If Central Banks can create money without negative effects, then
- why tax people?
- why even work? Can't we just print enough money for everyone and live happily ever after?
I realize these questions are quite provocative and their answering only explains if it will work but not how or when it will fail.
The main purpose of a central bank imo is to keep money creation at arms length from government, so a rubbish government can't fiddle with the financial system too much.
I would say that some mathematicians went into economics to win Nobel prizes (which they did win) and I guess they would probably be quick to point this out at well.
So that common services (eg. healthcare in Canada, education everywhere, roads) can be collectively paid for.
- why even work? Can't we just print enough money for everyone and live happily ever after?
Because there wouldn't be enough resources. (Fiat) currency is just a medium of exchange for real stuff. Instead of growing wheat and trading it for your wooden furniture, the state provides a medium of exchange so we can both just transact in money. eg. when I don't need more furniture but you still need wheat.
Money =/= wealth
Printing money is actually more or less equivalent to a tax, because it reduces the value of the existing money supply.
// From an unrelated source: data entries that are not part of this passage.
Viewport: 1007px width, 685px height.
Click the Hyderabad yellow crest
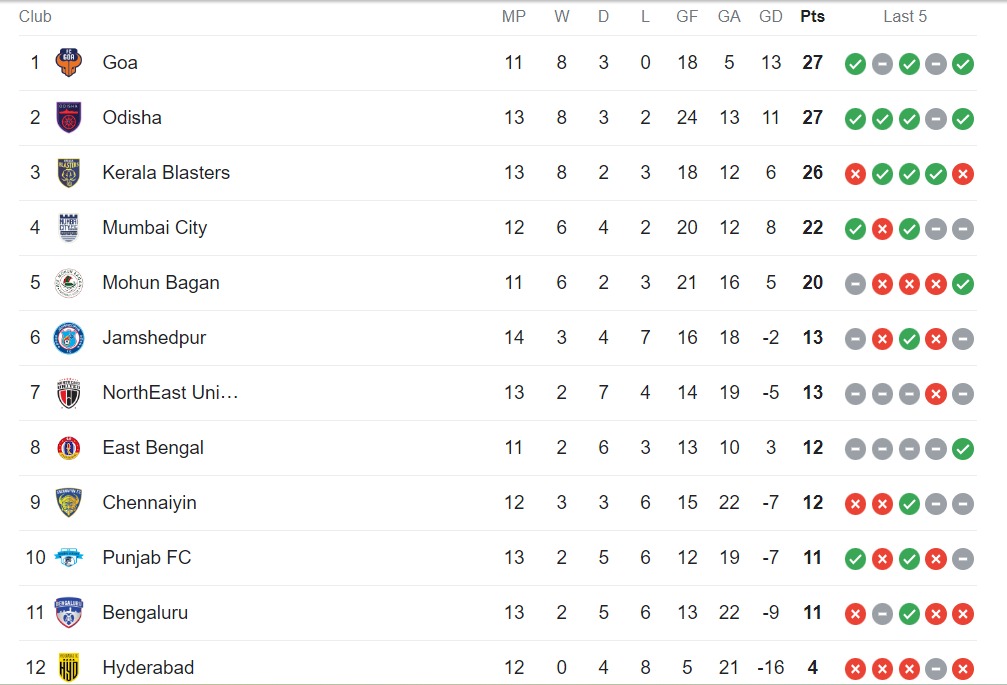(x=69, y=667)
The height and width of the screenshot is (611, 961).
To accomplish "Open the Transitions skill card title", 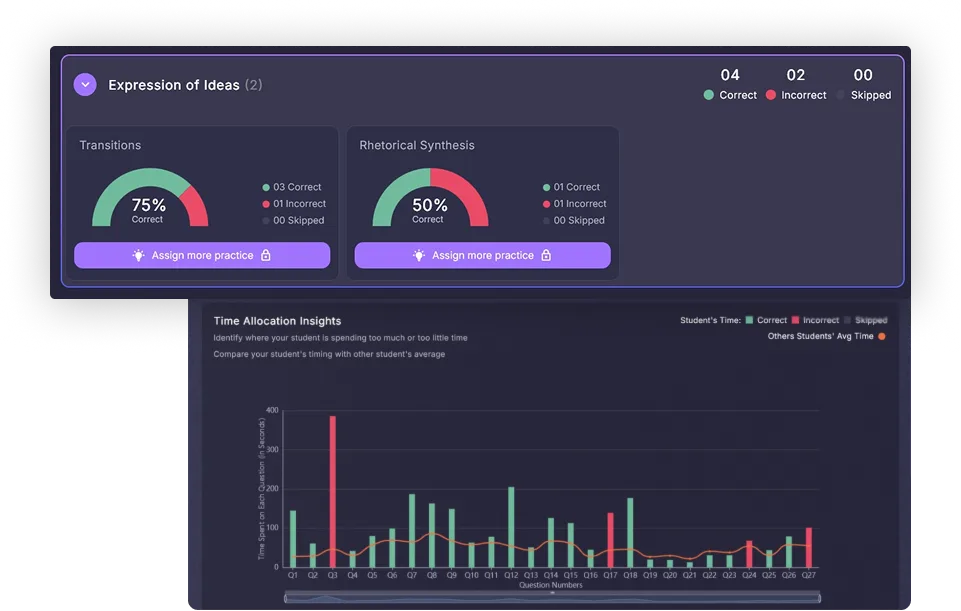I will 110,145.
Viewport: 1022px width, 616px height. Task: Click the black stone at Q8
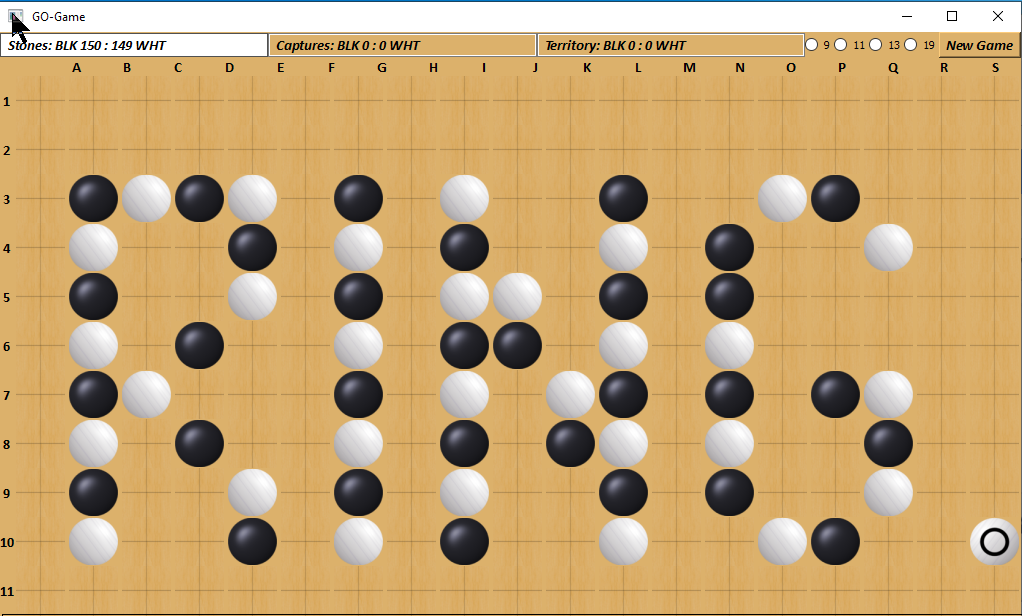888,444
> - Can't we just print enough money for everyone and live happily ever after?
No, because printing money redistributes wealth, it doesn't create it.
I don't think I've ever seen a mainstream economic prediction that was actually correct.
It's not hard to understand why. Reducing all the sectors of a complex economy to crayon-drawn measures like "inflation" and "unemployment" - which aren't even measured with any consistency - is like trying to predict the weather in the Bay Area using a single weather station for the entire continental US, which is conveniently located on the wall of a cow shed in Kansas.